米の値上がりと備蓄米の放出が、米への注目度を上げている。米離れだったはずの日本で、一転、将来の米作りまでが議論される状態だ。工業都市でありながら、実は野菜や茶を含む都市近郊型農業も盛んな四日市。AIを活用し、暑さに強い新品種に挑むなど、未来の米作りへの挑戦も進んでいる。成功の鍵は農地の集約による大規模化とされるが、課題もある。
「待ちに待った」。6月19日、イオン四日市北で政府備蓄米(5キロ入り)が200袋以上、店頭に並んだ。これだけの量の販売は市内で初めて。備蓄米放出が四日市でも身近な出来事になった。
その3日前、市議会では市議の上麻理さんが将来の四日市の米作り市に問いかけた。上さんは市内で上位の大規模農業を進める「株式会社うつべ農園」の創業者。市議になるにあたって役職を離れたが、約15年の経験をもつ米作りの専門家だ。
〇コロナからの回復、調整追い付かず
上さんは、米高騰の理由を生産者の立場で解説した。新型コロナの感染拡大で2020年度は外食産業や旅行業界が打撃を受け、米の需要はがくんと落ちた。23年度に5類扱いになり、消費回復が始まったが、農家はなお、水稲の作付面積を増やさなかった。まだ米は売れないと思ったからだ。
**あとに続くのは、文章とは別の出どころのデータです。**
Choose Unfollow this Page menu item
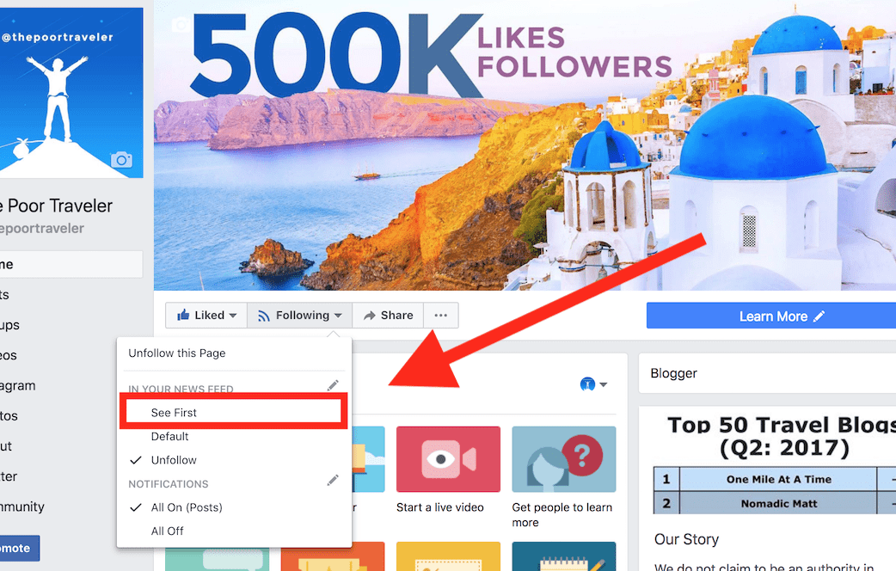The width and height of the screenshot is (896, 571). (x=177, y=353)
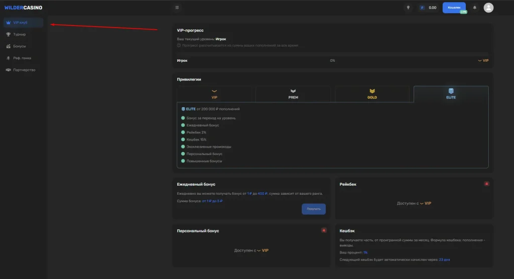The width and height of the screenshot is (514, 279).
Task: Select the ELITE privileges tab
Action: coord(451,94)
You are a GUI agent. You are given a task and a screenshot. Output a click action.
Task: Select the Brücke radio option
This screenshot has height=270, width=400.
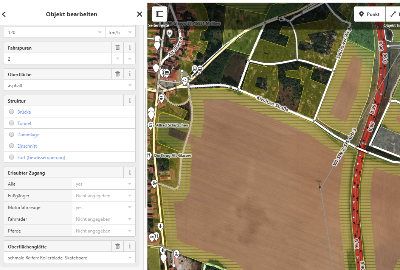(12, 112)
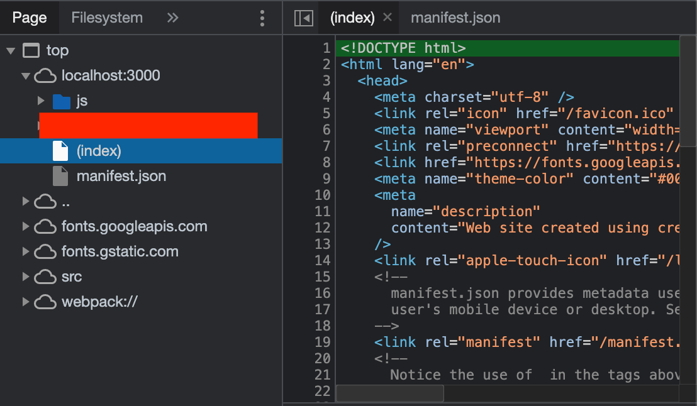Screen dimensions: 697x406
Task: Click the webpack:// origin icon
Action: [x=45, y=302]
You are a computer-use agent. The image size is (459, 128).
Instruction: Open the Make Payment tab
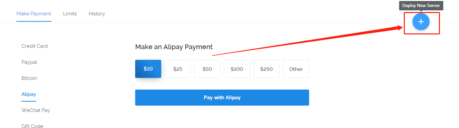(34, 14)
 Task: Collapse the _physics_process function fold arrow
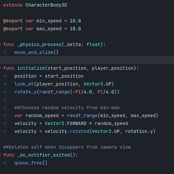click(0, 44)
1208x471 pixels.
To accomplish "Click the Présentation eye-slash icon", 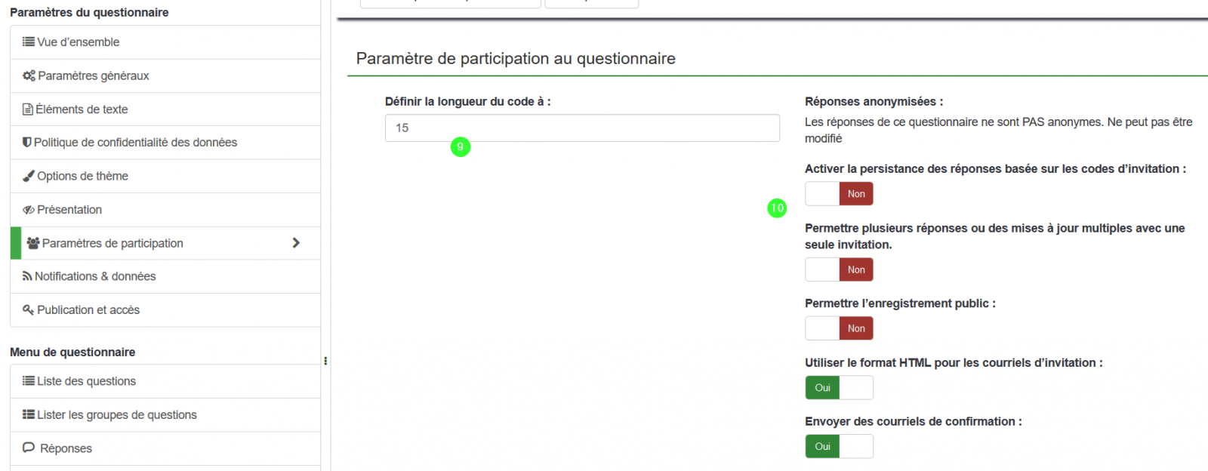I will (29, 210).
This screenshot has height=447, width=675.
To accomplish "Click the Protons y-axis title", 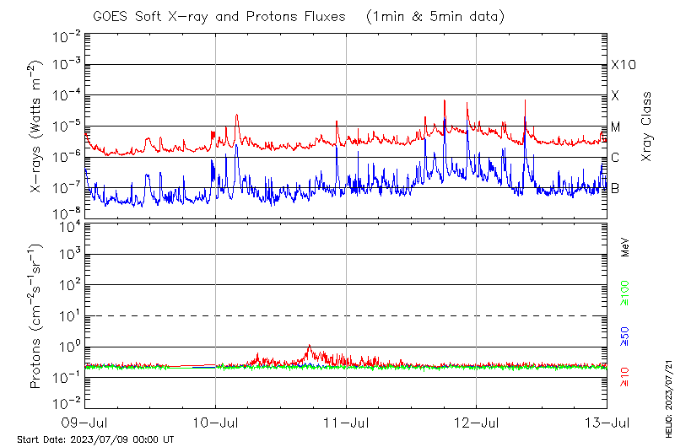I will pos(36,316).
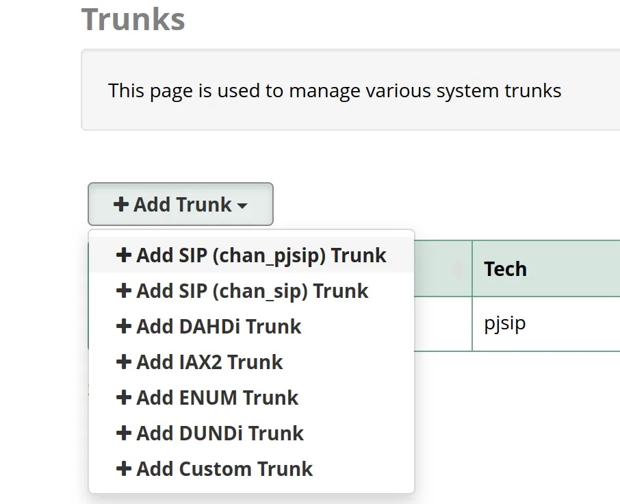Click plus icon beside Add IAX2 Trunk
Viewport: 620px width, 504px height.
[x=123, y=362]
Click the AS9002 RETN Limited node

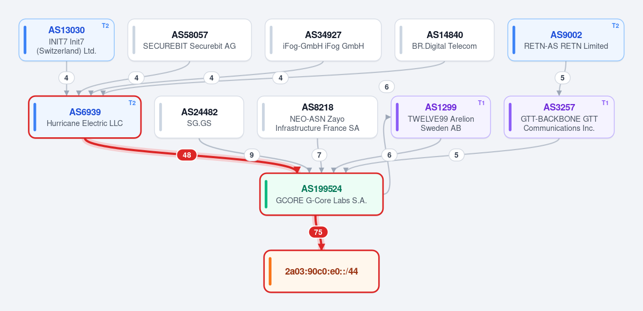pos(566,40)
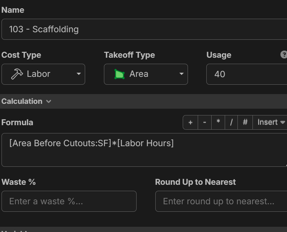
Task: Open the Insert dropdown menu
Action: tap(271, 123)
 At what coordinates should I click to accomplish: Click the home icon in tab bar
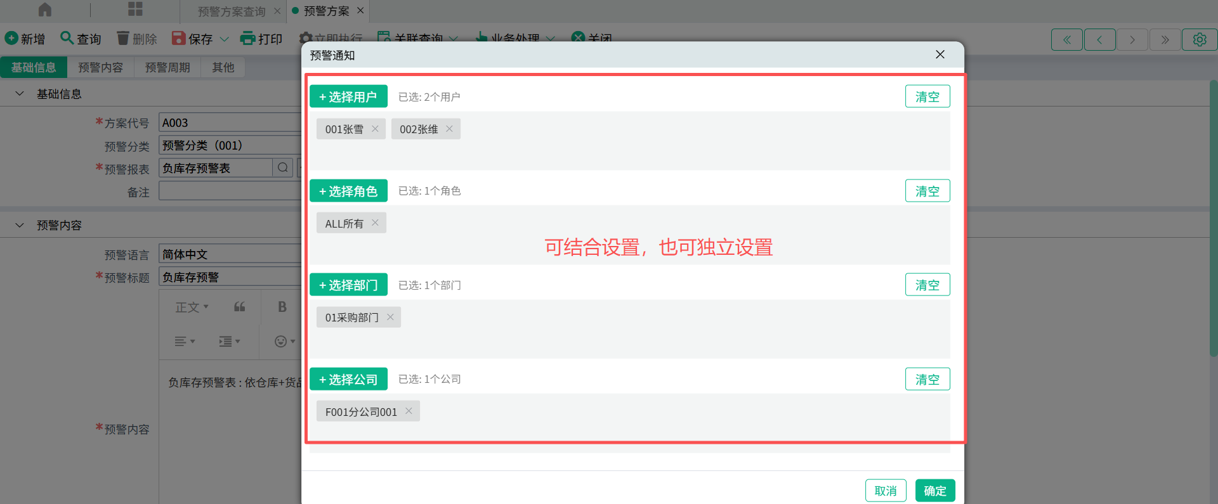pyautogui.click(x=45, y=10)
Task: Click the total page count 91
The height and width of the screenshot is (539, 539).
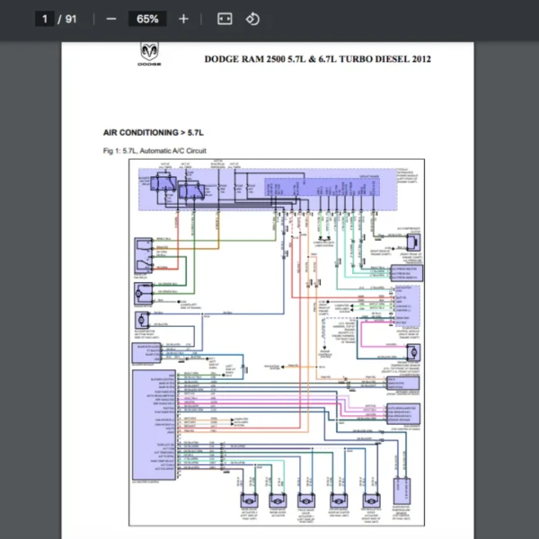Action: pyautogui.click(x=70, y=19)
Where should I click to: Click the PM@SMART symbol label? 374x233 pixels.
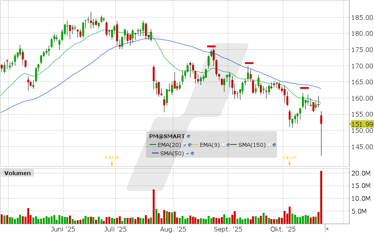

24年度、外国人観光客が急増し、米の需要は上がったが、なお、作付面積は23年度とさほど変わらなかった。判断が間に合わなかったのだ。それが今年にかけての米不足を招いたという。
各地のJA(農協)は集荷で優位に立つため、「概算金」と呼ばれる購入予定価格を引き上げた。民間の米の卸業者も米が足りていない状況を見て、JAより高い買取価格を農家に提示、米はさらに高くなる構図となった。卸業者はコロナ当時、赤字覚悟で米を買って農家を支援したといい、そのマイナス分を挽回できるととらえた側面もあったらしい。
〇未来の米作りへ四日市でも挑戦進む
采女町の「うつべ農園」を訪ねた。そこで出会った上大将(まさる)さんは20代の社員で、将来の農業を担う若者だ。勤務は3年ほどになるが、「工夫したことが結果になることが面白い」と、今は米作りなど農業が大好きだという。
農園が管理する鹿間町の田んぼでは「にじのきらめき」が青々と育っていた。葉が長く伸びて日傘のように稲穂を守るため、とても暑さに強い。日本人のコシヒカリ信仰は根強いが、地球温暖化で暑さが進むのは必至で、これからの米として取り組んでいる。猛暑に強い品種では、三重県生まれの「結びの神」「なついろ」などもあるという。
暑さに強い「にじのきらめき」が青々と育っていた
農園では、AIで天気予報を分析し、田植え、消毒、収穫などの時期を判断している。苗づくりをせず、田んぼに直に種まきをし、追肥などはドローンがする。ICT(情報通信技術)を活用するトラクターは自動操縦。こうした作業の省力化も図られ、米作りは若い人にも魅力的な仕事になっている。最新機器を導入するにはお金もかかるが、耕作の大規模化が進めば、全体としてコスト削減になり、収益は確実に出るのだという。
〇農地の集約と耕地整理が大規模化への鍵
議会での質疑で、上さんは「国の政策もあるが、地域の農業はその地域で自ら考えていく必要がある」と指摘した。市も基本的には大規模農業化には賛成するが、その決め手となる農地の集約に課題があると上さんは指摘する。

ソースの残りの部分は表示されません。